Easy-peasy comments on a static site - without needing another service
If you are already using Mastodon to share your content, why not use it as the hub of discussion for your content
Since I’m running a statically generated site via Jekyll, adding comments takes some addition thought. The last time I was looking into this Disqus was starting to take off, but using a third party service for something like this never quite sat right (and some privacy issues they went through later proved that out).
The problem
Since I’m just hosting this on GH Pages, I started wondering about what’d it take to just have the comments live in the repos Issue (or better Discussions). The most popular ways of doing this seem to be Utterances and Giscus, respectively. But either still requires a server or service, since fetching the comments from Github requires auth, and your unauthed readers aren’t neccessarily going to sign in just to see wether there are comments.
The solution
Then I realized, coupling the comments to the service that just happens to be where my site lives doesn’t make sense (but it might for projects that live on GH with their sites also here). If they are comments, on my content, they should be managed similarly to how I’m managing, publishing, aggregating, etc my own content, which circled me around to social media and inevitably the Fediverse. Of course, someone already made a tool for that.
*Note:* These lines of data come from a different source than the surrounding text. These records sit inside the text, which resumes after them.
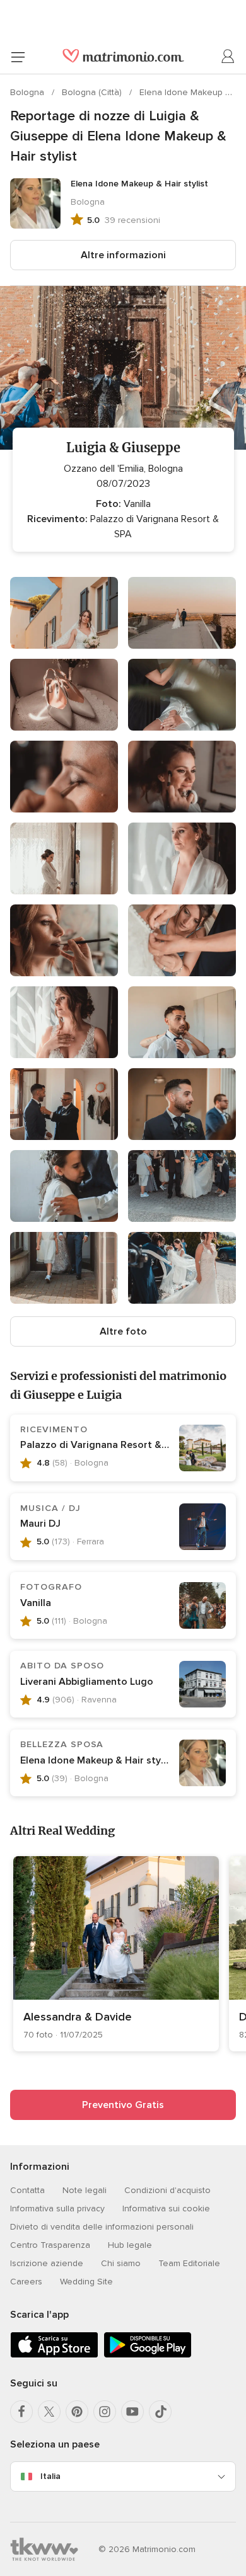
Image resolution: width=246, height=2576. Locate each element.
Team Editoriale (189, 2263)
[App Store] (54, 2355)
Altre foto (123, 1331)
It was trivially easy to drop in and now, any post I want comments on I just drop a toot_id into the front-matter of my post. This does mean the flow is slightly altered to “Write a private toot, publish content, set toot to public” but that just points out that if a social media post is the central organizing point of content, it should be the central organizing point.
Caveats
- Comments are purly client-side; this has no graceful degradation or progressive enchancement at all, which I’m usually opposed to: If I were expecting a masssive amount of comments, that should be part of search and archiving/history, it’d be an issue. But it shouldn’t that bad to grab any comments on publish (I use a GH Action to do grab my resume PDF anyway so have easy place to tack on stuff like this) and then on the client-side only add the comments that don’t already exist.
- This technically does require a service/server: Yes, one I’m already using for sharing the self-same content. I’m becoming more of a believer in the Fediverse the more I use Mastodon, and it makes sense to centralize (hah!) there where I have some control over my content. I picked an instance I liked, and I could make my own instance, if I cared too.
- No moderation: this goes partially hand-in-hand with the previous point. As currently implemented it depends on the moderation of the instance I chose. So far spam bots trying to sign-up to a Mastodon instance that requires admin verification, just to try and comment a low volume dev blog aren’t a major concern. If at some point I wanted to insert my own moderation I could only show the comments that I have liked. Easy-peasy.
- The original toot doesn’t show up to kick-off discussion. I may need to tweak the script a bit further. I already grabbed it locally so I could adjust it to fit into my site better, so that’s easy enough.